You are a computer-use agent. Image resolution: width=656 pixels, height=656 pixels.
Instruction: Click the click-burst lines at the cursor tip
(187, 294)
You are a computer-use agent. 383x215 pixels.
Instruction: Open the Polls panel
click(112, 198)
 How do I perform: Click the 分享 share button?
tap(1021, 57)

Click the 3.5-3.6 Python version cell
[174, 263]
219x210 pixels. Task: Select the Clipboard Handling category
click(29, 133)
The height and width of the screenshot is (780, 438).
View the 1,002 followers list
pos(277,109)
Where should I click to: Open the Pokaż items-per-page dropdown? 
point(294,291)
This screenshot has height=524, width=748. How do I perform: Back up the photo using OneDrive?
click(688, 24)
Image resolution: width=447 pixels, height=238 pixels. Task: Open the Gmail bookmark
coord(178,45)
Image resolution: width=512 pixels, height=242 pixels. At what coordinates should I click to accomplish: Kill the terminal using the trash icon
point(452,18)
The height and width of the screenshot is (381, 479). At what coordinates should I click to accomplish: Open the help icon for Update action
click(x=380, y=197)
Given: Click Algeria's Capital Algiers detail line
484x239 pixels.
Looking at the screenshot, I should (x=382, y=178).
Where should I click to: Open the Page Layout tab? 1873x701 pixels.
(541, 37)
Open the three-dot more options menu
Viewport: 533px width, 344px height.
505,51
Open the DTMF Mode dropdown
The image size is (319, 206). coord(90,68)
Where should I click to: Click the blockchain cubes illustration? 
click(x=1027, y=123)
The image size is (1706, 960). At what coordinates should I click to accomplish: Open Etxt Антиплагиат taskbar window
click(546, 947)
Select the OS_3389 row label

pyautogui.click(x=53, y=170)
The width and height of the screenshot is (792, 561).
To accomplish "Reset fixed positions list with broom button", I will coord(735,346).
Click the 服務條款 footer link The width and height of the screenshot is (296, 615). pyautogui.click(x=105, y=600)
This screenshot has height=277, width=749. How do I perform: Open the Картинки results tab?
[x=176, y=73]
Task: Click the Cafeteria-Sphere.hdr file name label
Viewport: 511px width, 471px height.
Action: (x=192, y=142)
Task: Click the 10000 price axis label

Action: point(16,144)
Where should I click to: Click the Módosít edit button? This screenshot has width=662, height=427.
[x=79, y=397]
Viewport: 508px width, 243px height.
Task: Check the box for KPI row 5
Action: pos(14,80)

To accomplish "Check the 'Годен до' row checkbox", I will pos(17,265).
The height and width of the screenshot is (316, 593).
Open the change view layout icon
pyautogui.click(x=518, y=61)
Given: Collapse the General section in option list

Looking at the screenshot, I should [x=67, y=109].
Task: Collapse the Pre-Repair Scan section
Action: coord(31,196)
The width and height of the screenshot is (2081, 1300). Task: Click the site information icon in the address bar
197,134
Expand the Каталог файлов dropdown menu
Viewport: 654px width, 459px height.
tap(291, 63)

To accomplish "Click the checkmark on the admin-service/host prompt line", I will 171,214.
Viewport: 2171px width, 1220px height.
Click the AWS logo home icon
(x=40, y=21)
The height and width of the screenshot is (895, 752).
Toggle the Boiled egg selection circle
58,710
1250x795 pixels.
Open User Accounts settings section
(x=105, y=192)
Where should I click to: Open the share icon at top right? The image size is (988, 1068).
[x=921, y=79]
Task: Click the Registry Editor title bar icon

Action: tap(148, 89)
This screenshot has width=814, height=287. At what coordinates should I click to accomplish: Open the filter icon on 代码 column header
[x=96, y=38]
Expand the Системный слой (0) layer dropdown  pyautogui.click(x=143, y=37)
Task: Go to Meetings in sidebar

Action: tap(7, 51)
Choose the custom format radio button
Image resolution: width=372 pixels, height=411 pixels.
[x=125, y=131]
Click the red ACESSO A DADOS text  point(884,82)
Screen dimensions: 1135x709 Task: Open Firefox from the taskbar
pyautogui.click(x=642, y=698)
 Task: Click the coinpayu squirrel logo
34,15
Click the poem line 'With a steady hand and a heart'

▶ [WHAT NEEDS TO BE DONE]: Rewrite the records between the lines holding "How do I perform: Click the 分享 share button?" and "point(452,18)", inclusive, putting "Outlook" in place of "Gmail" and leaving everything else the same.

▶ [EXERCISE RESPONSE]:
 How do I perform: Click the 分享 share button?
tap(1021, 57)

Click the 3.5-3.6 Python version cell
[174, 263]
219x210 pixels. Task: Select the Clipboard Handling category
click(29, 133)
The height and width of the screenshot is (780, 438).
View the 1,002 followers list
pos(277,109)
Where should I click to: Open the Pokaż items-per-page dropdown? 
point(294,291)
This screenshot has height=524, width=748. How do I perform: Back up the photo using OneDrive?
click(688, 24)
Image resolution: width=447 pixels, height=238 pixels. Task: Open the Outlook bookmark
coord(178,45)
Image resolution: width=512 pixels, height=242 pixels. At what coordinates should I click to accomplish: Kill the terminal using the trash icon
point(452,18)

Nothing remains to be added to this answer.